▶ Problem:
Which lines of the data below include the string "header"? Return each of them.

Saved entries:
::::::::::

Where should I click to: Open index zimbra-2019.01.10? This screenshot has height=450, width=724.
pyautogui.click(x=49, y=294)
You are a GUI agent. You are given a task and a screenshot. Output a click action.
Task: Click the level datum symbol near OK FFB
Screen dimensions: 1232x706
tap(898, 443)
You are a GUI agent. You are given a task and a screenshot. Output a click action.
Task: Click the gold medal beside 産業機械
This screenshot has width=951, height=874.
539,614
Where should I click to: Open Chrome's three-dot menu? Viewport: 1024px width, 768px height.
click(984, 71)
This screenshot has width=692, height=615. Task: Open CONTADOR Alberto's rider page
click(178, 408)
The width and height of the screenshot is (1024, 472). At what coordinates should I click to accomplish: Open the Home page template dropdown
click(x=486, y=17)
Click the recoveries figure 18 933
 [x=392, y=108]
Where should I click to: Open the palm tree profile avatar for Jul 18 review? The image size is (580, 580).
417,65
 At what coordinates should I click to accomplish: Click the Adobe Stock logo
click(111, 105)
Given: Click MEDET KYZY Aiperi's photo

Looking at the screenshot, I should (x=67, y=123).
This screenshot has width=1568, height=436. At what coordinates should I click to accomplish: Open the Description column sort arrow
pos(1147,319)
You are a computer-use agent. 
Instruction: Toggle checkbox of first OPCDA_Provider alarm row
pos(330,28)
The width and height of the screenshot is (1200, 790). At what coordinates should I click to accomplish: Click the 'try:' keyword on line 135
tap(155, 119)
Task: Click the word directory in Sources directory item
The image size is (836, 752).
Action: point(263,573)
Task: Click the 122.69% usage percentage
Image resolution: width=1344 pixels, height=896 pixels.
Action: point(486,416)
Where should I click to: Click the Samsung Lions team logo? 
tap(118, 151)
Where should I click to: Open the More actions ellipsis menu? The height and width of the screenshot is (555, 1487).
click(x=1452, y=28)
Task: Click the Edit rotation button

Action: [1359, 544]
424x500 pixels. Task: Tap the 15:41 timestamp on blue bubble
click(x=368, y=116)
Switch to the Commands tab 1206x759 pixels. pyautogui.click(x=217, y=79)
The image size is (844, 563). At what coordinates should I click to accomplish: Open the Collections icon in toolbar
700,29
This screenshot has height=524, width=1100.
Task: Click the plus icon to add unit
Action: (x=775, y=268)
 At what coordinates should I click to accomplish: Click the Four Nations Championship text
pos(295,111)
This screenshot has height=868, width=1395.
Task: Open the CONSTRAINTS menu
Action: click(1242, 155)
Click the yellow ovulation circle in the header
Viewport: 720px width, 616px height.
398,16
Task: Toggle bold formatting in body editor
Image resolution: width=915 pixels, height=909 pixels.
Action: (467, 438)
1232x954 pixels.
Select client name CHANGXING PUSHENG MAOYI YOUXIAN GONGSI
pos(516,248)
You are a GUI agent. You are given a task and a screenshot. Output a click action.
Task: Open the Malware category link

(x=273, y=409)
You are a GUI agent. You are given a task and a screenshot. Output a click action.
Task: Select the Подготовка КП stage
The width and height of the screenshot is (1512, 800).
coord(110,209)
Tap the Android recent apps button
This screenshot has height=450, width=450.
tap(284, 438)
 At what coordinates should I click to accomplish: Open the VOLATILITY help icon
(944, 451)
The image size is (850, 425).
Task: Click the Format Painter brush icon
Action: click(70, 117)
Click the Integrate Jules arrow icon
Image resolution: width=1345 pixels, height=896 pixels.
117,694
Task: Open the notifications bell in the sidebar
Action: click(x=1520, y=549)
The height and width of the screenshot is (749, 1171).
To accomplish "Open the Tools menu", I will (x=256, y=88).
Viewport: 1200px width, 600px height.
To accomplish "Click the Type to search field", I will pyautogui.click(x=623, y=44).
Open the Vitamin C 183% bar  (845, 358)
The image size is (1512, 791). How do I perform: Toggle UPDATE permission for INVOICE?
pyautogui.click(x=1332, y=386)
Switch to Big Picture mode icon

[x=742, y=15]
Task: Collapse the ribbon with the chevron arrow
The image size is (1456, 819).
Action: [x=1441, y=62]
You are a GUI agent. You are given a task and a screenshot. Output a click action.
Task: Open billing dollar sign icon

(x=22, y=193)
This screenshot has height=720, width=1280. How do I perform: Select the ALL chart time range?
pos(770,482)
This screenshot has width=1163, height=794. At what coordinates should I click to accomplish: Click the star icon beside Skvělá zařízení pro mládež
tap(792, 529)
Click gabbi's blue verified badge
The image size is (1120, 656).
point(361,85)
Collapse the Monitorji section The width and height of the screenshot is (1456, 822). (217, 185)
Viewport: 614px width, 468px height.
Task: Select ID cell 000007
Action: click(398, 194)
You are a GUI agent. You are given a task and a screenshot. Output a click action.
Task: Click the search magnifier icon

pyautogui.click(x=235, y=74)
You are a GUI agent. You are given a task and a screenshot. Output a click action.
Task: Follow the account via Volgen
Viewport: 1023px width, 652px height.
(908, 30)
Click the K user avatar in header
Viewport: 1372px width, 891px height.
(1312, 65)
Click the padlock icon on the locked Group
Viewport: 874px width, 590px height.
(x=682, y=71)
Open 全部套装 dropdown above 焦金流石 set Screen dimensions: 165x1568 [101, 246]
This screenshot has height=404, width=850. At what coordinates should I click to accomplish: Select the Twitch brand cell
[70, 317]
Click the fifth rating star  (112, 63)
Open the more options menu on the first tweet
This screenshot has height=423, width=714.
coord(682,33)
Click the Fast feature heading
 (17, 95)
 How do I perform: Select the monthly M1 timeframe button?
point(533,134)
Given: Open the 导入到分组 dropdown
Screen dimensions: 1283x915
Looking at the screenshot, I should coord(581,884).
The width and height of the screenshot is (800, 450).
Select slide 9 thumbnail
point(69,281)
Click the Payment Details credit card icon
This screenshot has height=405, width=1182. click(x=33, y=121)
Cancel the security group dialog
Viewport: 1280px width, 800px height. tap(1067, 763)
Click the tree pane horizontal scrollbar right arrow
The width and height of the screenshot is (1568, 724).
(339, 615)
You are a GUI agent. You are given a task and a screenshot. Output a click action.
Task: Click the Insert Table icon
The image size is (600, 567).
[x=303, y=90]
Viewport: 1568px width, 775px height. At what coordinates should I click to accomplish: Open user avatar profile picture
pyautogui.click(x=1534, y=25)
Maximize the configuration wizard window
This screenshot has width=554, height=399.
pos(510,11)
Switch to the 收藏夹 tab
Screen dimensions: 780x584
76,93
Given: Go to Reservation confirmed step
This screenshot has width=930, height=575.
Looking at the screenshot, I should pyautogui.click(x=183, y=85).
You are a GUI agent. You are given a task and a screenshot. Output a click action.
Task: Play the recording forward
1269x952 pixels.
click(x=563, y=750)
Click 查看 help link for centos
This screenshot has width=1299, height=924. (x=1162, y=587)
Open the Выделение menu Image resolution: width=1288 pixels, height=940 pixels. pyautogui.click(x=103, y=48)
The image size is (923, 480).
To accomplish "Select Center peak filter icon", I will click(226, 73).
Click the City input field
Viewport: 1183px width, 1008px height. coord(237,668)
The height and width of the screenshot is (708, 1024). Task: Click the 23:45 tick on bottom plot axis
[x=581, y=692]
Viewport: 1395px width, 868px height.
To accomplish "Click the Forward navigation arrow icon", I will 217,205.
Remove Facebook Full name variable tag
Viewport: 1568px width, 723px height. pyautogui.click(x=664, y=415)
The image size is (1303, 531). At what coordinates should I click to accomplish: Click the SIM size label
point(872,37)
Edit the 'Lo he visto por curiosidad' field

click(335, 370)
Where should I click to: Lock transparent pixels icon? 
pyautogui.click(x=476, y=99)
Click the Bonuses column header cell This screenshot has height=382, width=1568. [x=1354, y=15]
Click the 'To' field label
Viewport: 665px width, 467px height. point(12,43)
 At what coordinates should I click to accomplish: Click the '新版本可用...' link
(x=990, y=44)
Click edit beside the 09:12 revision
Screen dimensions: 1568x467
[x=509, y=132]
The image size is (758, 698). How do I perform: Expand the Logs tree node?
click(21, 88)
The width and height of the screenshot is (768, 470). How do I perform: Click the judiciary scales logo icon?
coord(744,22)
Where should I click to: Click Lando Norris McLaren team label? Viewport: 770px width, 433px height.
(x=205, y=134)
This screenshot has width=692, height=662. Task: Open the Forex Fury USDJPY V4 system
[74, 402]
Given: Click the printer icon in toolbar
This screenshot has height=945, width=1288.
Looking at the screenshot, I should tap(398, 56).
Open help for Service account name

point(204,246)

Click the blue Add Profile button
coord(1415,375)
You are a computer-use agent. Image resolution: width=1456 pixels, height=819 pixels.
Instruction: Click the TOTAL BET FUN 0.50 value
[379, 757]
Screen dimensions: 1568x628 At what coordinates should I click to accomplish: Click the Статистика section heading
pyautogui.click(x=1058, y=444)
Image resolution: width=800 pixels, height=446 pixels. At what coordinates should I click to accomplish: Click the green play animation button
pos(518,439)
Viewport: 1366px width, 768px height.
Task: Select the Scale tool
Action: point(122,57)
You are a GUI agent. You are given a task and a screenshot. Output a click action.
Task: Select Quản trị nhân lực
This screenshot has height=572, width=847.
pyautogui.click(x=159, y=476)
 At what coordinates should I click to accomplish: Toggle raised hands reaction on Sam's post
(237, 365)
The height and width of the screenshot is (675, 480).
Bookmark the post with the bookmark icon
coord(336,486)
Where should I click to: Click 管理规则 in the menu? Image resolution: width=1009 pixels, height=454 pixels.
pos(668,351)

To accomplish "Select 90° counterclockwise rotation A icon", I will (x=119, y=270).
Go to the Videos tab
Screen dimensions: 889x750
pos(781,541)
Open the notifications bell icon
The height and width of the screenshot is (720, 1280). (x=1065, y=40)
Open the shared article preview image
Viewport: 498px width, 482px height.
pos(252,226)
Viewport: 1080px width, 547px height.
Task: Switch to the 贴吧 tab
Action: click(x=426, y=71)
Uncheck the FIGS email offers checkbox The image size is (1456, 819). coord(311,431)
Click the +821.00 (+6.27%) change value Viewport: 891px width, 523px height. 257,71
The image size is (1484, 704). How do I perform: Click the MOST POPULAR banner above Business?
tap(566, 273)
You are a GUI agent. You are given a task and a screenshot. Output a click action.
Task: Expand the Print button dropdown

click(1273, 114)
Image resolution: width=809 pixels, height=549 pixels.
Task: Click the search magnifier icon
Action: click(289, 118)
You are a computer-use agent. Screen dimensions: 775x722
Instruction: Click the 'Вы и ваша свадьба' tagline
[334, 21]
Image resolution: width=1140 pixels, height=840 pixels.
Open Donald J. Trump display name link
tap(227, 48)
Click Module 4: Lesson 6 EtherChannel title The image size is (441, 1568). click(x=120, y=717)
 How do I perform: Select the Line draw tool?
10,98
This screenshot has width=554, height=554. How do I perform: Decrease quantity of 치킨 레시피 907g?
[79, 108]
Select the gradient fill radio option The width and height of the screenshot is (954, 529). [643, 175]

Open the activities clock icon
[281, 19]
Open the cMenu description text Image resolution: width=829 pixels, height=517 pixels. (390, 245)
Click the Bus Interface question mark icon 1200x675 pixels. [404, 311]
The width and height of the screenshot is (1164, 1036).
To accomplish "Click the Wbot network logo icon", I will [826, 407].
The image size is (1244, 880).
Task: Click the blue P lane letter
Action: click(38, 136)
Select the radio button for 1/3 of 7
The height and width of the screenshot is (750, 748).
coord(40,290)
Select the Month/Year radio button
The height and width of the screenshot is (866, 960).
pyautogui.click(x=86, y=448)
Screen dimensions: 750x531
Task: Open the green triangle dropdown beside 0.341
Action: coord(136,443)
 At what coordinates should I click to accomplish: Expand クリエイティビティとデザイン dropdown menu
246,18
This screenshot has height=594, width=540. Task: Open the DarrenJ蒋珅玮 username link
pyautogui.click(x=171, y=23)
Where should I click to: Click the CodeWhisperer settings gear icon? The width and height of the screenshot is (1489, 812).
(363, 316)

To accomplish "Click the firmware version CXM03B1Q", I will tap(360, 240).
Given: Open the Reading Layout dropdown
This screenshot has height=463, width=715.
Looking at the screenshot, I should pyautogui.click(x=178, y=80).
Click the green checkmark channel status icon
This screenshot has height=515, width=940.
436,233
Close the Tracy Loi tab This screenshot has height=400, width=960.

::::::::::

▶ Solution for this exercise:
Click the yellow ovulation circle in the header
Click the K user avatar in header
Click the Bonuses column header cell This screenshot has height=382, width=1568. [x=1354, y=15]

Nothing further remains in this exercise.